A Heartening Flurry of Activity

This Editorial appears in the March 9 print edition of Transport Topics. Click here to subscribe today.

What the federal stimulus package does for road transportation and job creation may be more piecemeal than grand, but whether it’s filling potholes or replacing a crumbling bridge, it’s heartening to contemplate the flurry of construction activity that is about to sweep across the land.

Nearly $28 billion is flowing to state governments to launch projects that otherwise would remain on hold for lack of funding. Legislatures and departments of transportation are composing lists, letting contracts and sending in the bulldozers and asphalt spreaders.
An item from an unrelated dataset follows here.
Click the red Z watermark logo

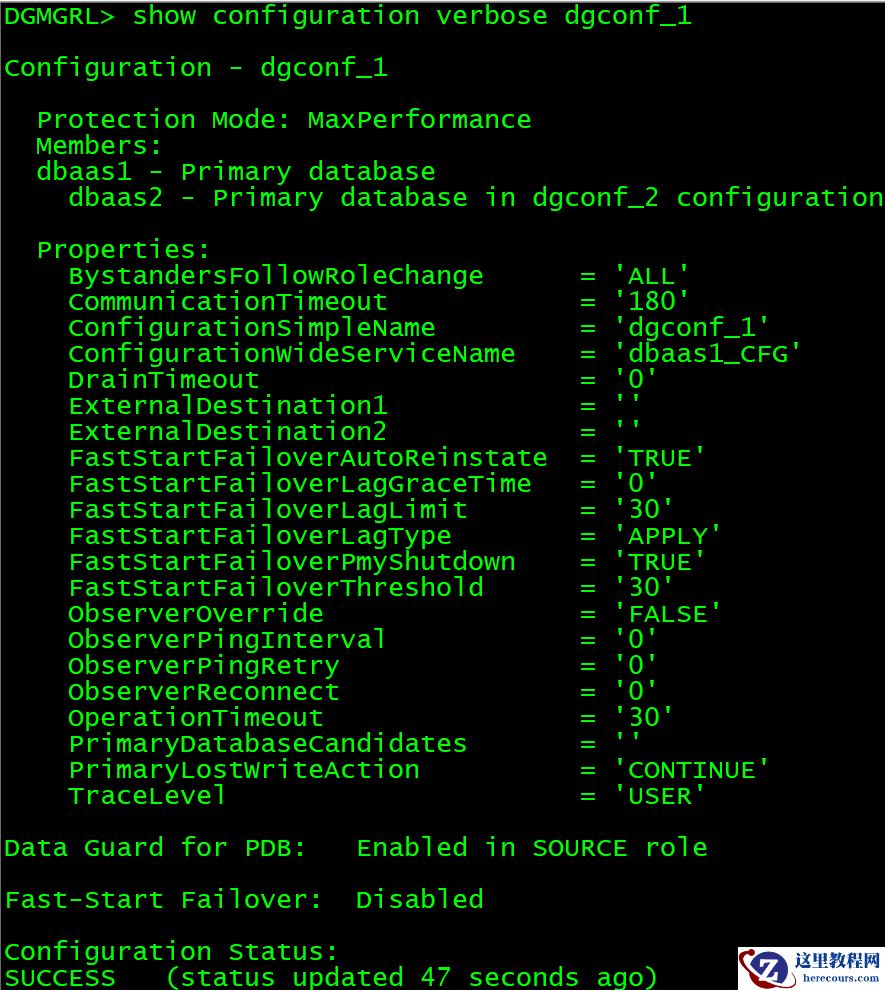[x=766, y=969]
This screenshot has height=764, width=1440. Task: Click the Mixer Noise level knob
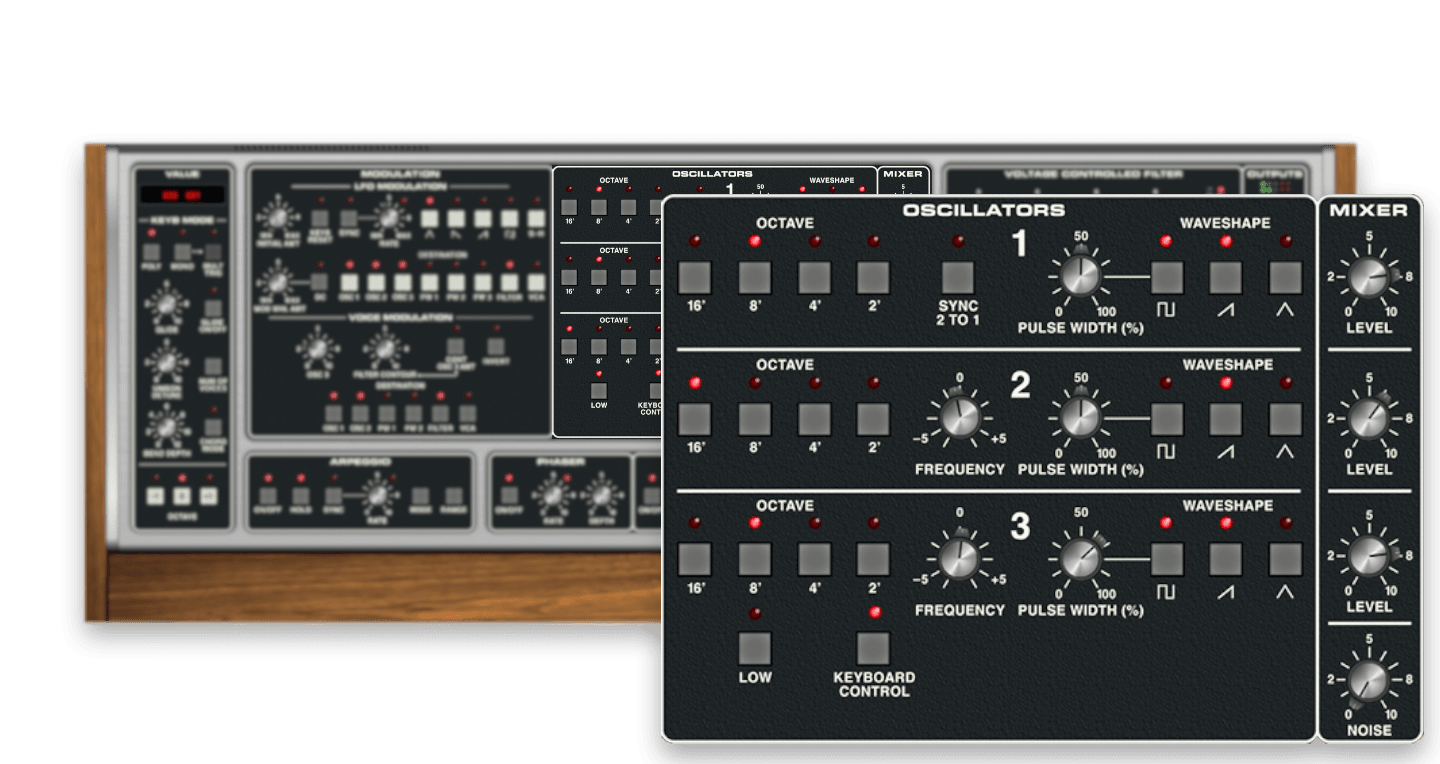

Though new freeways are not likely to spring up left and right, so many roads, intersections and interchanges need widening, resurfacing and other repairs that a veritable forest of “Slow for Construction Zone” signs should be popping up this spring.

Expanding gantlets of orange cones may slow more traffic than usual, and that will be problematic for keeping the freight moving on schedule.

Ultimately, though, we expect this to be a boon for trucking businesses, because our infrastructure is getting the shot in the arm we’ve been clamoring for. The repairing and rebuilding being unleashed constitute a direct benefit to the industry, especially where they relieve time- and fuel-consuming bottlenecks.

In the longer term, benefits should materialize in the form of jobs — an estimated 150,000 to be created or saved by road infrastructure work alone, the Obama administration said — as an underpinning for economic activity that potentially translates into more demand for freight.

Safety, too, will be enhanced, the president said in a speech at U.S. Department of Transportation headquarters in Washington, D.C., last week. He announced the release of the first installment of money authorized in the American Recovery and Reinvestment Act for public works projects, and said government had a responsibility to fix poor roads that pose a public hazard.

Pushing and shoving have commenced in some states over which projects are worthy of the check from Uncle Sam. Texas transportation commissioners reportedly want to spend 70% of the state’s share on toll-related projects. Also, while the federal infusion will help strapped state programs, it won’t provide a permanent solution. That is why numerous legislatures — even in some of the most tax-averse states — are weighing fuel-tax hikes.

With that recognition, we’re glad Washington is here to help. But we also point out this is no more than one small step toward resolution of the highway system’s immense problems.